» **WHAT YOU ARE ASKED TO DO**: For this exercise, restate the records word for word.

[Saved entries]
╔══

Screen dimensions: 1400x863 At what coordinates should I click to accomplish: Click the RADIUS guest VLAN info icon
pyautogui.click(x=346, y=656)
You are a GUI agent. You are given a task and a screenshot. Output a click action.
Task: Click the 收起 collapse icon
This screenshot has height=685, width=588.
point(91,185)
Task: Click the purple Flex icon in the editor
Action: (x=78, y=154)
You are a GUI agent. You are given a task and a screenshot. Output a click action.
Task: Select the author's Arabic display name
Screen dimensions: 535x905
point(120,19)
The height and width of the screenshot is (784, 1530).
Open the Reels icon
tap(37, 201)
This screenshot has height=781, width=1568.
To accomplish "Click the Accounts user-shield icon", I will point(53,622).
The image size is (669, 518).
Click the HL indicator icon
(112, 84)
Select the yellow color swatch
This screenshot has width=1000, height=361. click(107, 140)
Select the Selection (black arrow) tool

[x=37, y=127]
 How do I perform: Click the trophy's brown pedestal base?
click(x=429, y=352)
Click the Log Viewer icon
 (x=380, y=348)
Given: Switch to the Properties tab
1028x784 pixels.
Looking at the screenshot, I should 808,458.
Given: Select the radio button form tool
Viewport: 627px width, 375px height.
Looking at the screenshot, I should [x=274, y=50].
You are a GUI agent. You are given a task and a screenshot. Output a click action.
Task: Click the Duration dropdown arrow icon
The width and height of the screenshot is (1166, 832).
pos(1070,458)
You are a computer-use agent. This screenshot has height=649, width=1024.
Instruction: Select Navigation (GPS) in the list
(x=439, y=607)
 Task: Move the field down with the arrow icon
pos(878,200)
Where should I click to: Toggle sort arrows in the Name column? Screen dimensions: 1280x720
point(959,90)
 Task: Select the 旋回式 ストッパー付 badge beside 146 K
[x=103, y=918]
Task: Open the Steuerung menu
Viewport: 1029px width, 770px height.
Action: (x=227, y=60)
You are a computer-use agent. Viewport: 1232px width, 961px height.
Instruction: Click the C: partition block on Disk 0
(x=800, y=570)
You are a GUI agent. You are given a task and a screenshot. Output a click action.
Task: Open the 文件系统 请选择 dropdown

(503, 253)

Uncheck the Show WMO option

╚══

» **ANSWER AREA**:
Screen dimensions: 1400x863 At what coordinates should I click to accomplish: Click the RADIUS guest VLAN info icon
pyautogui.click(x=346, y=656)
You are a GUI agent. You are given a task and a screenshot. Output a click action.
Task: Click the 收起 collapse icon
This screenshot has height=685, width=588.
point(91,185)
Task: Click the purple Flex icon in the editor
Action: (x=78, y=154)
You are a GUI agent. You are given a task and a screenshot. Output a click action.
Task: Select the author's Arabic display name
Screen dimensions: 535x905
point(120,19)
The height and width of the screenshot is (784, 1530).
Open the Reels icon
tap(37, 201)
This screenshot has height=781, width=1568.
To accomplish "Click the Accounts user-shield icon", I will point(53,622).
The image size is (669, 518).
Click the HL indicator icon
(112, 84)
Select the yellow color swatch
This screenshot has width=1000, height=361. click(107, 140)
Select the Selection (black arrow) tool

[x=37, y=127]
 How do I perform: Click the trophy's brown pedestal base?
click(x=429, y=352)
Click the Log Viewer icon
 (x=380, y=348)
Given: Switch to the Properties tab
1028x784 pixels.
Looking at the screenshot, I should 808,458.
Given: Select the radio button form tool
Viewport: 627px width, 375px height.
Looking at the screenshot, I should [x=274, y=50].
You are a GUI agent. You are given a task and a screenshot. Output a click action.
Task: Click the Duration dropdown arrow icon
The width and height of the screenshot is (1166, 832).
pos(1070,458)
You are a computer-use agent. This screenshot has height=649, width=1024.
Instruction: Select Navigation (GPS) in the list
(x=439, y=607)
 Task: Move the field down with the arrow icon
pos(878,200)
Where should I click to: Toggle sort arrows in the Name column? Screen dimensions: 1280x720
point(959,90)
 Task: Select the 旋回式 ストッパー付 badge beside 146 K
[x=103, y=918]
Task: Open the Steuerung menu
Viewport: 1029px width, 770px height.
Action: (x=227, y=60)
You are a computer-use agent. Viewport: 1232px width, 961px height.
Instruction: Click the C: partition block on Disk 0
(x=800, y=570)
You are a GUI agent. You are given a task and a screenshot. Output a click action.
Task: Open the 文件系统 请选择 dropdown

(503, 253)

Uncheck the Show WMO option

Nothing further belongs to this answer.